## TASK OBJECTIVE:
The string "computer" appears in some lines of the entries that follow; copy each such line.

## Dataset items:
# # #
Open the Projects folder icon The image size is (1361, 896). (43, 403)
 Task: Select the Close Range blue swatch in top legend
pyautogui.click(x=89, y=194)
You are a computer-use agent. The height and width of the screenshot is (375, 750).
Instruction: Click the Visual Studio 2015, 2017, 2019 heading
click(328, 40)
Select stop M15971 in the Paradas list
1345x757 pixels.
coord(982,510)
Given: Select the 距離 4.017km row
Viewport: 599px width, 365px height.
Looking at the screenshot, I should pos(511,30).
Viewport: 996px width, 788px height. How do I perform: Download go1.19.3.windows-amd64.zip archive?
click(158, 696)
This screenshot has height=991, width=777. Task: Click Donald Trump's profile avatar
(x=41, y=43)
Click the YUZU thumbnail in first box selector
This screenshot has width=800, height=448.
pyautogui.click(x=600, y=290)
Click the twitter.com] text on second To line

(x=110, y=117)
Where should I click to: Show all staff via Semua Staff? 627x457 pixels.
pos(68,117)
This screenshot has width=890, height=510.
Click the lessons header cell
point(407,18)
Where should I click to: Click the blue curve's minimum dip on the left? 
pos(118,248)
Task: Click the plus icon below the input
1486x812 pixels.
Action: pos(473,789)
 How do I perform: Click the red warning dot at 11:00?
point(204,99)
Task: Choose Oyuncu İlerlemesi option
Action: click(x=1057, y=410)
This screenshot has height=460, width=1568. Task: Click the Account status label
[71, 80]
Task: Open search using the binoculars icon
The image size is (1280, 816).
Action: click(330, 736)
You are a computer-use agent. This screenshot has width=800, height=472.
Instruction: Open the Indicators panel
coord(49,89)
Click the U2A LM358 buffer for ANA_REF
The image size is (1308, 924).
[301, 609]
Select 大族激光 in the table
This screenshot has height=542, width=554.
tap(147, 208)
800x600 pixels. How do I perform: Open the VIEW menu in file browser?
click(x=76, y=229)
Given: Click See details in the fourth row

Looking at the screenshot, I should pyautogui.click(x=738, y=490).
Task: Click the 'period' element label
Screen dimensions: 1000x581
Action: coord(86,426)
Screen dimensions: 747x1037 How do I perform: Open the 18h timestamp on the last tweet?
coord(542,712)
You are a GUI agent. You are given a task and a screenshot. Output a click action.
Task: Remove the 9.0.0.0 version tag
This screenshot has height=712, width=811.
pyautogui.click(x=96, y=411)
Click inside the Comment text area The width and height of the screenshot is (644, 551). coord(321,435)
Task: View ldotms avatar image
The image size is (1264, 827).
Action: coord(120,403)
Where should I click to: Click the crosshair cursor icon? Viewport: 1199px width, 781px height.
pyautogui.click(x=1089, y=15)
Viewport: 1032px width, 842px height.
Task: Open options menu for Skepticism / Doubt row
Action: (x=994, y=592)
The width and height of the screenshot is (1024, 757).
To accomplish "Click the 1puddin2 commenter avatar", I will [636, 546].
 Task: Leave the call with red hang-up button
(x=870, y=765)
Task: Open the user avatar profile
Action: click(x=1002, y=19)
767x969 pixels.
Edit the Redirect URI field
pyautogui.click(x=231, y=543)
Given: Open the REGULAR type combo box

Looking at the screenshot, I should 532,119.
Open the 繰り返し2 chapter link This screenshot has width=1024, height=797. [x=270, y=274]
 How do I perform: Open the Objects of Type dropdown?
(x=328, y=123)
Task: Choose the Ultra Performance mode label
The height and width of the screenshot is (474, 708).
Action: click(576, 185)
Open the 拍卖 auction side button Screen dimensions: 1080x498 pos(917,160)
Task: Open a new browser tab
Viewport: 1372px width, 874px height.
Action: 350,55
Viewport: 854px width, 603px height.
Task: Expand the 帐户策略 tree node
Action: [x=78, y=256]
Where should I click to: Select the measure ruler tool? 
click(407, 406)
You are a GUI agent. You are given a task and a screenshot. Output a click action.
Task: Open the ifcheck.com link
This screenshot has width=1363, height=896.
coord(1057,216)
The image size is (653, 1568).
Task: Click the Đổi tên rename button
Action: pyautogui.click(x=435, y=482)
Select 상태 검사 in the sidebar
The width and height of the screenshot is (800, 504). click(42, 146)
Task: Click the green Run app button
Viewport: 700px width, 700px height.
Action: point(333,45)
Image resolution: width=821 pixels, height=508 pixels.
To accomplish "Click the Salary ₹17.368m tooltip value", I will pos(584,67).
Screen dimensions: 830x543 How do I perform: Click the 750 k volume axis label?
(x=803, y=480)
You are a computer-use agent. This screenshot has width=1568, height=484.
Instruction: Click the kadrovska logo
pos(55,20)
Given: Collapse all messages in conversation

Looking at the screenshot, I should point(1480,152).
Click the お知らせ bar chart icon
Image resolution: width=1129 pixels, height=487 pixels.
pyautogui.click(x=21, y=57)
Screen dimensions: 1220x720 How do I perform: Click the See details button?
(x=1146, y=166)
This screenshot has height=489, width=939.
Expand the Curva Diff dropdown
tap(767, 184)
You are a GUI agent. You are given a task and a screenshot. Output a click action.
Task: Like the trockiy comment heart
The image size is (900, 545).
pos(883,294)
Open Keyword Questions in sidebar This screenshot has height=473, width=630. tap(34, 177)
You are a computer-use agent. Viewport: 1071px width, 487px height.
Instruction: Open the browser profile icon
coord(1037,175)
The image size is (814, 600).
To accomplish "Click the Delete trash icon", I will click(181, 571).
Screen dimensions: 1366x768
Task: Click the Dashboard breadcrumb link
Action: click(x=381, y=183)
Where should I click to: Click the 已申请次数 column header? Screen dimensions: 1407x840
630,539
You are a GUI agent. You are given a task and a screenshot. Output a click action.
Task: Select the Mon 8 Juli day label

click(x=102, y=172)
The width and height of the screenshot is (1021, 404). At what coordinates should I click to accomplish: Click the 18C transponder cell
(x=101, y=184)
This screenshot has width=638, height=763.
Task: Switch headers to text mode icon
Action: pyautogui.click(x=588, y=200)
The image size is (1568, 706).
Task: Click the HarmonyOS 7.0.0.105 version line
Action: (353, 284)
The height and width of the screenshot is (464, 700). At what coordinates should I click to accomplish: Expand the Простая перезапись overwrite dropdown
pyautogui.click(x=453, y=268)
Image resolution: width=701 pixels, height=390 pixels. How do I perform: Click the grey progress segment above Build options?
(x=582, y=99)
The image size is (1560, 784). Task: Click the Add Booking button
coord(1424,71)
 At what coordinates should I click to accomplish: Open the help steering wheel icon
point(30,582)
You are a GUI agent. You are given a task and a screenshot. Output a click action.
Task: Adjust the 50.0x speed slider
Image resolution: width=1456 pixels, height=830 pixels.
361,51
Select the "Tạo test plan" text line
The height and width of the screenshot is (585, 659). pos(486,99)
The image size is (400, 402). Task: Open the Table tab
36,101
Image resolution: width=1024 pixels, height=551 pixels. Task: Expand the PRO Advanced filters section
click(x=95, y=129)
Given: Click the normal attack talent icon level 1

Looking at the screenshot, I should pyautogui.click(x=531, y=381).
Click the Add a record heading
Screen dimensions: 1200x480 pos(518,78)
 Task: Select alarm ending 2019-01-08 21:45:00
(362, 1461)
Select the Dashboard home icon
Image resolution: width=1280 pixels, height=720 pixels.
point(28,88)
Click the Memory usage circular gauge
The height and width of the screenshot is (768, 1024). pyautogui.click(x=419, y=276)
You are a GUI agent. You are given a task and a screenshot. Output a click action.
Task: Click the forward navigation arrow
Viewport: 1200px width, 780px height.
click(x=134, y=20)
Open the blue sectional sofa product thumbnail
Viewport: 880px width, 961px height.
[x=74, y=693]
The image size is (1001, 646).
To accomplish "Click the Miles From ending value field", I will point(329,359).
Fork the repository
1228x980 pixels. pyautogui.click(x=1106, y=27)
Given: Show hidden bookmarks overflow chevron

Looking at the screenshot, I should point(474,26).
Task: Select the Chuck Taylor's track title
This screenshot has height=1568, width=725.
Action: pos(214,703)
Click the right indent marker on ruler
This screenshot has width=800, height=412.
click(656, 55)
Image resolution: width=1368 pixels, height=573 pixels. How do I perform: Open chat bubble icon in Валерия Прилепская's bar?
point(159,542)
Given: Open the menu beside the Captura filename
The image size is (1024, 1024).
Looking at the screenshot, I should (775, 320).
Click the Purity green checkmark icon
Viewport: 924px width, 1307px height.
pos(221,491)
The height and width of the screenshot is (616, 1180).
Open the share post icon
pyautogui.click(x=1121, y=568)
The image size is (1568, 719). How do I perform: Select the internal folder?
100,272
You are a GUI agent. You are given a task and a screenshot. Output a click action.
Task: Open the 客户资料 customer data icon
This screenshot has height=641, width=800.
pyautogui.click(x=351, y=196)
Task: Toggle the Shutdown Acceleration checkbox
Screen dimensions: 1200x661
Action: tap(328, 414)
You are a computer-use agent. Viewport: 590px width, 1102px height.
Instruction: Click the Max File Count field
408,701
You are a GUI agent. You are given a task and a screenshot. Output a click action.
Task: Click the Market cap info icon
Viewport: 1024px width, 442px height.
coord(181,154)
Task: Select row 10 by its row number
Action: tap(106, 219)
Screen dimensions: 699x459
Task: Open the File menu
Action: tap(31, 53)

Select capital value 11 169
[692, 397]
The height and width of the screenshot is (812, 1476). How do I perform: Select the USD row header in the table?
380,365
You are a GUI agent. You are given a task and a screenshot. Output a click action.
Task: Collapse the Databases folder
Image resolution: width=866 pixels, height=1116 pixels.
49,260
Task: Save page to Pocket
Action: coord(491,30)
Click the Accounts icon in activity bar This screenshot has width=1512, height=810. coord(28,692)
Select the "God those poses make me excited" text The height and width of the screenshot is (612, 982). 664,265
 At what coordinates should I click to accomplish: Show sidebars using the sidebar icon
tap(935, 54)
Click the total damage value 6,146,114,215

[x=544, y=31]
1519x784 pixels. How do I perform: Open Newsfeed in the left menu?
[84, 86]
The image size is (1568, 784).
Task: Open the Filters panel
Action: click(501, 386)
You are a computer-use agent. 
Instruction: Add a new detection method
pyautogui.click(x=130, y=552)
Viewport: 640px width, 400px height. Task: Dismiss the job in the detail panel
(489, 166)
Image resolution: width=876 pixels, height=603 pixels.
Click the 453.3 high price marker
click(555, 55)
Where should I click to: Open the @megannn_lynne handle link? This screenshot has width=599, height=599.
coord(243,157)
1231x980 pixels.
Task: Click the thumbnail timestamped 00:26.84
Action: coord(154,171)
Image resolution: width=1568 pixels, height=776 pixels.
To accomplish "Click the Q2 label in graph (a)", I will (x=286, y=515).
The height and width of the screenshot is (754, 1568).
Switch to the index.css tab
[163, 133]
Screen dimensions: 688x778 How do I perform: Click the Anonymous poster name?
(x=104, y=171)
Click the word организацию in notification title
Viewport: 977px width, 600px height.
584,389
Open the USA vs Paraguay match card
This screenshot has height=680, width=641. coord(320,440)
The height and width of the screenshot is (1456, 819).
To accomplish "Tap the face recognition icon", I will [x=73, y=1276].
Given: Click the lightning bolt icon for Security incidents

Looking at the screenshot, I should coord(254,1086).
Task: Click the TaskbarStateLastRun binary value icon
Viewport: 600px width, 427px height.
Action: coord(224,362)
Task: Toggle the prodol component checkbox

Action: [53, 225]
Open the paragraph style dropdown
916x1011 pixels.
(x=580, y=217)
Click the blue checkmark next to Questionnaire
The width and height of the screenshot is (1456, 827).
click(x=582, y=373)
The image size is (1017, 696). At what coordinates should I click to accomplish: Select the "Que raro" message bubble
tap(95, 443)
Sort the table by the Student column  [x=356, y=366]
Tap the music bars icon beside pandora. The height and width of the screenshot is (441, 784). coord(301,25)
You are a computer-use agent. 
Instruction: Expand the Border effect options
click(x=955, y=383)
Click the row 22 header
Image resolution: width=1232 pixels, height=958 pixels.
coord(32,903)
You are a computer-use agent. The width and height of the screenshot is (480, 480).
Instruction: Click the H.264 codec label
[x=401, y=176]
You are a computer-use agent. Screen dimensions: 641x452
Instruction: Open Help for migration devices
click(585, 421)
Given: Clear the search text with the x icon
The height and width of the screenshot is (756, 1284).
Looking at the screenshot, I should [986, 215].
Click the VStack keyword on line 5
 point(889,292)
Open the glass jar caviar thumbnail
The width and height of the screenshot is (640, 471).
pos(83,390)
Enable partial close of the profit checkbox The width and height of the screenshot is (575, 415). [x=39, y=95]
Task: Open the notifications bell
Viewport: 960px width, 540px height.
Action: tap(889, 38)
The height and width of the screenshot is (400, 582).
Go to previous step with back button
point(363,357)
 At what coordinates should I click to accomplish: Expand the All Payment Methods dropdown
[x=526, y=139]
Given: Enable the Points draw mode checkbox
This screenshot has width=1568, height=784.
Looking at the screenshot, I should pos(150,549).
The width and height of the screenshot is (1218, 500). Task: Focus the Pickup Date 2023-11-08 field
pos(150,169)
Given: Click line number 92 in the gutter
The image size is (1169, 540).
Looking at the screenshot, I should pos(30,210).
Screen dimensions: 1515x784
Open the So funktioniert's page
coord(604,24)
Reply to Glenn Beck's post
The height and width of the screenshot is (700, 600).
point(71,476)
# # #
## ANSWER TO THE EXERCISE:
You are a computer-use agent. The height and width of the screenshot is (375, 750).
You are a computer-use agent. This screenshot has width=800, height=472.
You are a computer-use agent. This screenshot has width=1568, height=484.
You are a computer-use agent. Viewport: 1071px width, 487px height.
You are a computer-use agent. Viewport: 590px width, 1102px height.
You are a computer-use agent. 
You are a computer-use agent. 
You are a computer-use agent. The width and height of the screenshot is (480, 480).
You are a computer-use agent. Screen dimensions: 641x452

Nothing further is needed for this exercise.